Maximum clade credibility trees with statistical support in the form of Bayesian posterior probabilities at each node were generated using BEAST and processed in the programs TreeAnnotator and FigTree. For maximum likelihood (ML) trees the MUSCLE alignments of each of the seven identified functional domains – 1N(ProCo), HEL, VPg, PRO, RdRp, 2N(MP) and CP and their respective optimal substitution models, as determined by JModeltest, were analyzed in PAUP* using a heuristic search with 100 bootstrap replicates.

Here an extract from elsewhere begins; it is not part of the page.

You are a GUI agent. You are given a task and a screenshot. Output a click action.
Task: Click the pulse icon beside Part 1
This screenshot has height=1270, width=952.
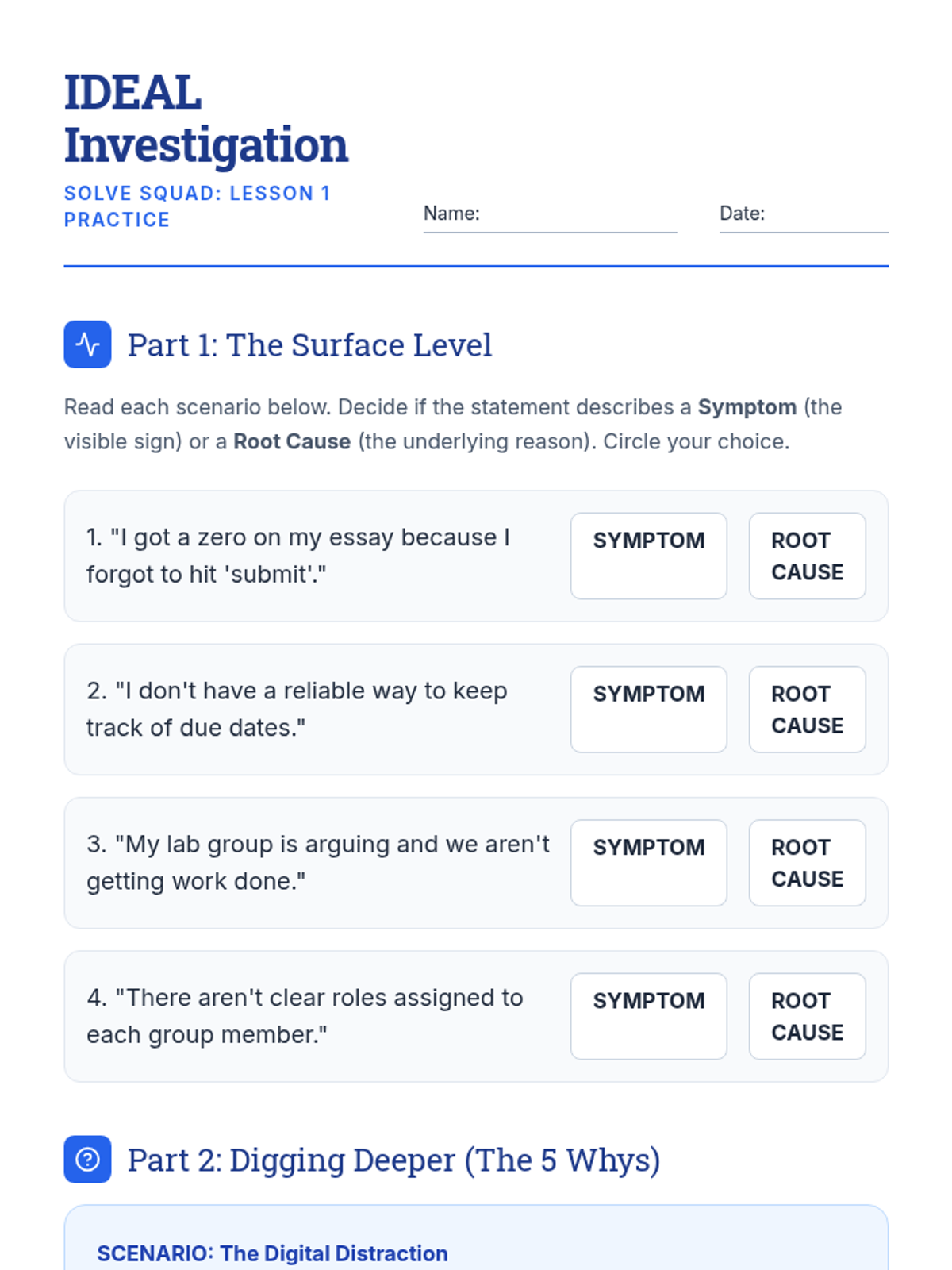[87, 344]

Detection of recombination
Evidence for recombination prior to calculating selection pressures was carried out, as mentioned above, using GARD . The GARD algorithm initially works by looking for the number and placement of breakpoints that yields the best Akaike Information Criteria (AICc); a measure of the goodness of fit. However, any improvement in model fit could be due to a number of factors (eg. spatial rate variation, heterotachy) other than a change in the tree topology, which would be the primary signature for recombination. GARD subsequently checks for tree congruence either side of the putative breakpoint using the Kishino-Hasegawa (KH) test . For calculating selection pressures therefore detection of significant incongruity in an alignment was adjusted prior to analysis. Evidence of putative local recombination events more specific to individual viruses was determined using the RDP3 software  in a stepwise fashion as previously described . This involved realigning subsets of viral sequences that were determined monophyletic in maximum likelihood inferred trees, thereby reducing the amount of sequence noise and the possibility of spurious results due to misalignment artefacts. Putative recombinants were then realigned with their parental donors and reassessed in isolation for the predicted recombination event in RDP3 followed by a further check in GARD. The selection criteria for recombinants was set at p<0.05 by KH-testing in GARD and three or more methods with p<0.05 in the RDP suite.
Protein homologue searches and directionality of colonization
Protein sequences of one member of a monophyletic virus group that was consistently identified in three or more ML trees were used to search for the closest homologues within picorna-like viruses. A first screen was done using the Blast algorithm with setting to exclude the input virus species. A Position-Specific Scoring Matrix (PSSM) was then generated for each protein using PSI-BLAST (position-specific iterative basic alignment search tool) with no exclusion . All significant (picorna-like virus) hits were recorded. Searches were made using individual virus sequences at an inclusion threshold of 0.01. Iterations were continued for a maximum of five. The same approach was used for an ‘inverse’ PSI-BLAST search for determining the host distribution of known related sequences using the most significant (lowest e-value) animal infecting viral protein that was identified as being significantly homologous. Virus species were identified at two levels using definitions provided at the NCBI taxonomy (http://www.ncbi.nlm.nih.gov/taxonomy) and ICTV (http://ictvonline.org/virusTaxonomy.asp) databases. An e-value of 10 was used as the threshold if the hit was with a viral functional homolog.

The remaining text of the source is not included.